WHAT TO DO
Report each line of the data that contains the string "agent".
┄┄┄┄┄┄┄┄┄┄┄┄┄┄┄┄┄┄┄┄
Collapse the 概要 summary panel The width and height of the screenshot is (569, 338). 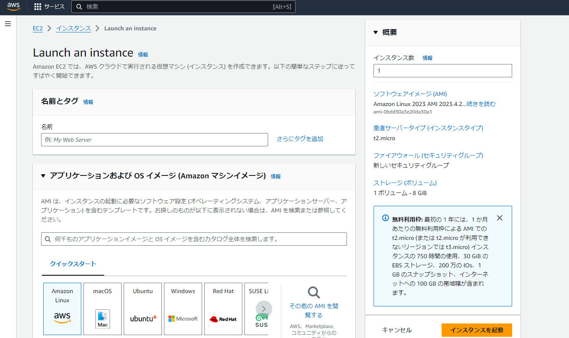click(x=376, y=32)
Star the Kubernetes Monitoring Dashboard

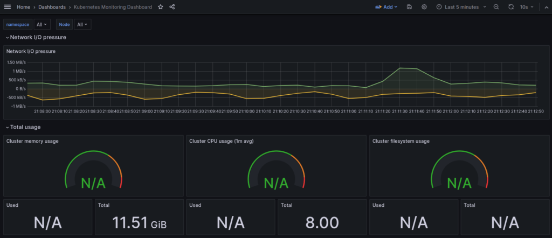coord(161,7)
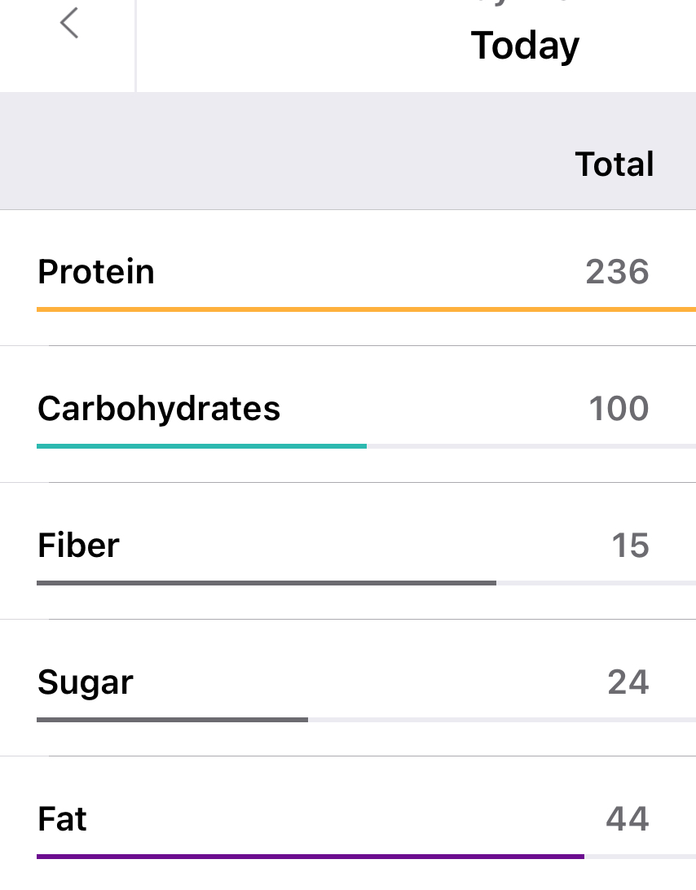Click the unfilled part of Carbohydrates bar

click(531, 446)
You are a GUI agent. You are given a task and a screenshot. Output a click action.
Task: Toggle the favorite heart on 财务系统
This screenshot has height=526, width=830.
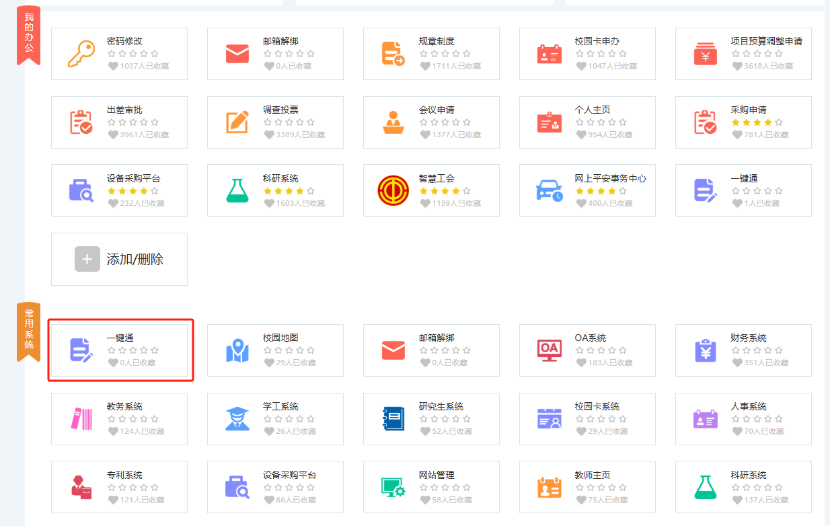pyautogui.click(x=737, y=363)
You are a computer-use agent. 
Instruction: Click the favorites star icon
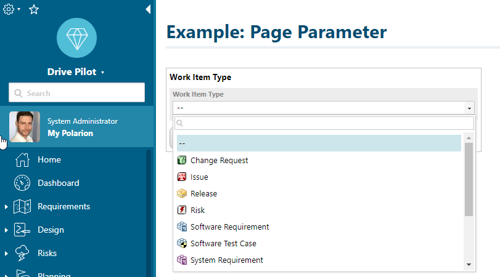(x=34, y=9)
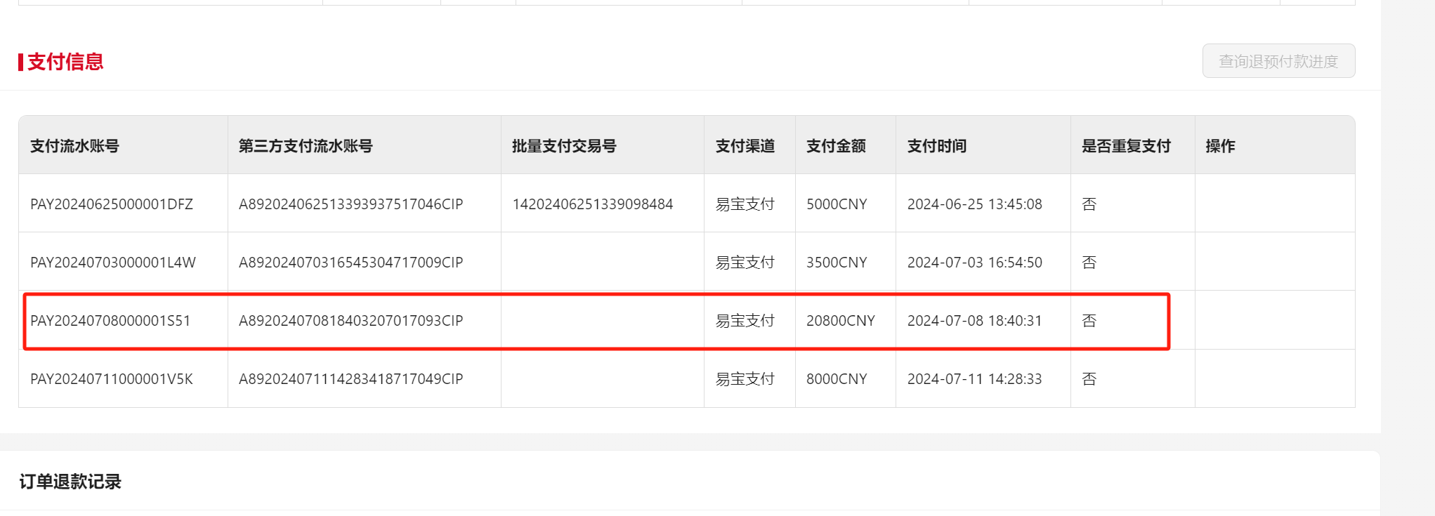Click the 20800CNY payment amount
This screenshot has width=1435, height=516.
pos(840,321)
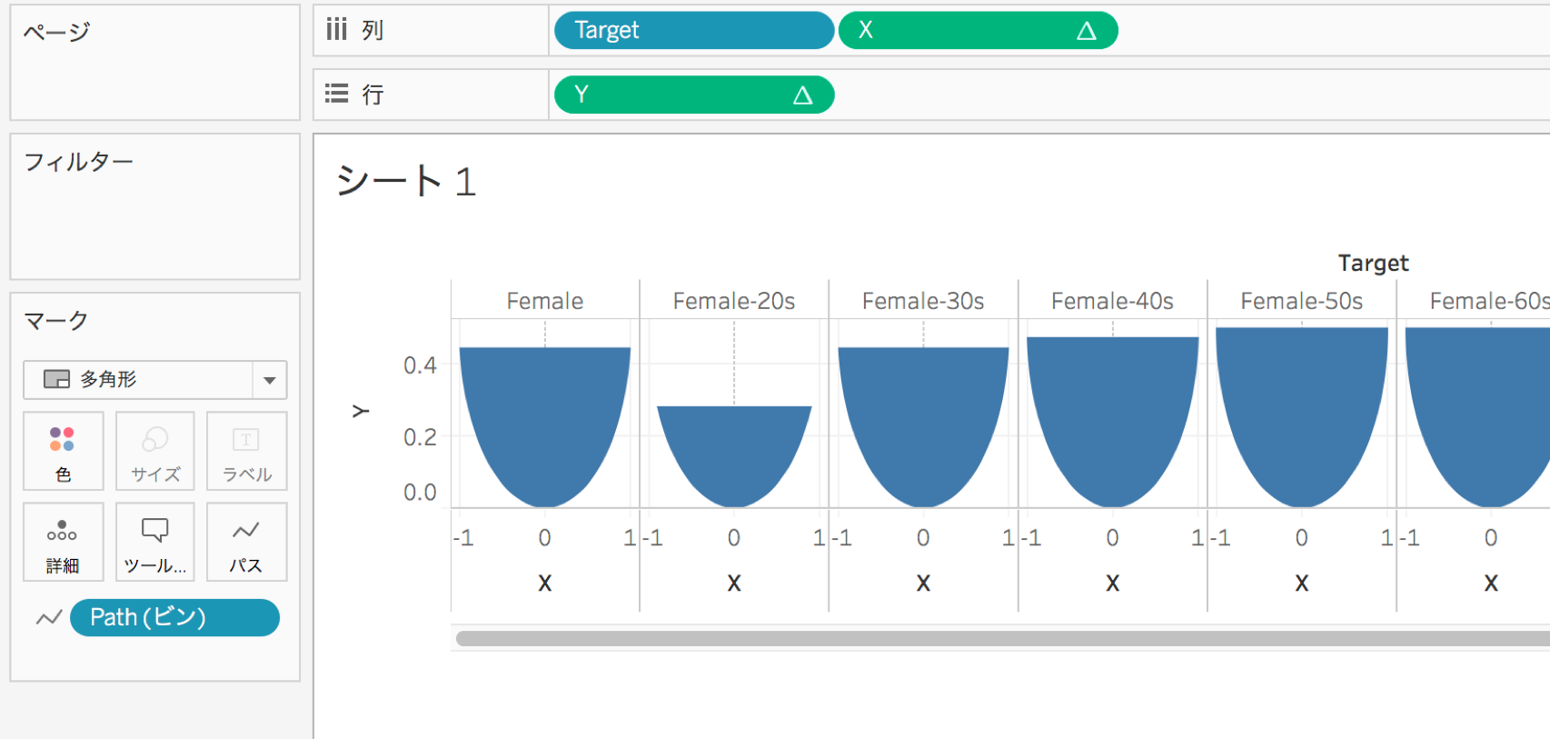This screenshot has width=1550, height=739.
Task: Select the Target pill in Columns
Action: (x=693, y=31)
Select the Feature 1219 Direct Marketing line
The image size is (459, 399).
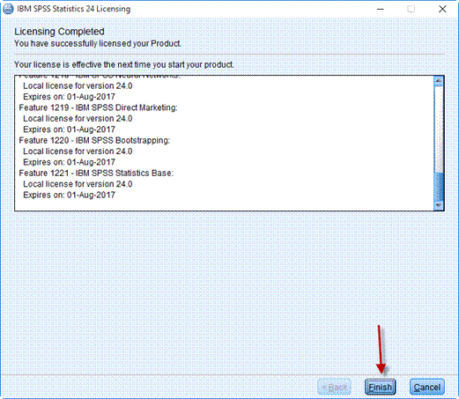(99, 107)
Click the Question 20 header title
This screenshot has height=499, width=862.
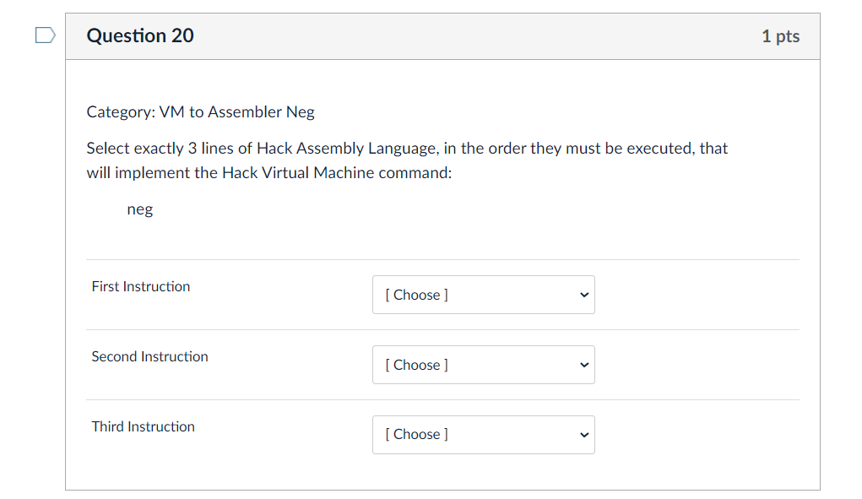pos(139,35)
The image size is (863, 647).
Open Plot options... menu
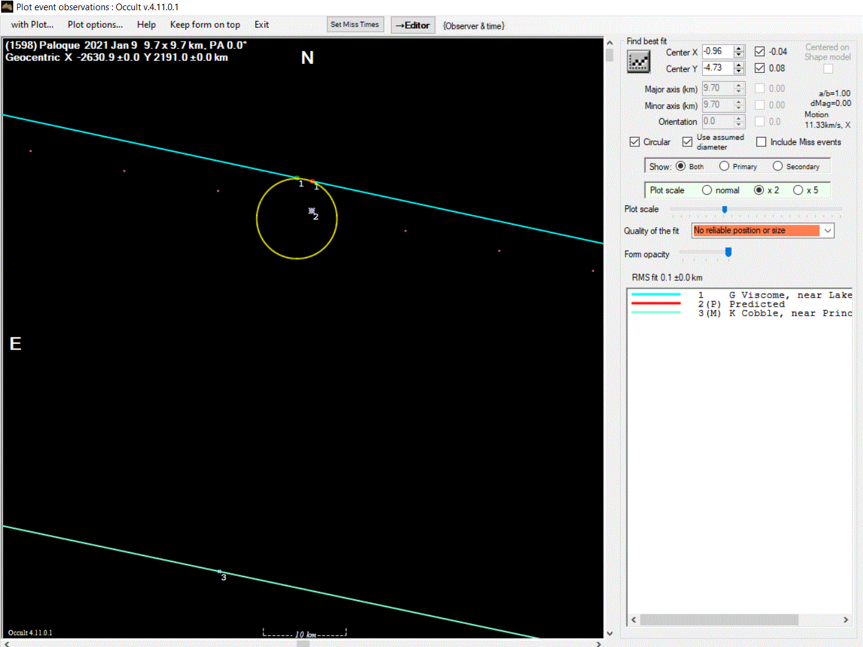point(95,25)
┄┄┄┄┄┄┄┄┄┄┄┄┄┄┄┄┄┄┄┄
COMPLETED TASK
You are a GUI agent. You are given a task and a screenshot. Output a click action.
You are a computer-use agent. 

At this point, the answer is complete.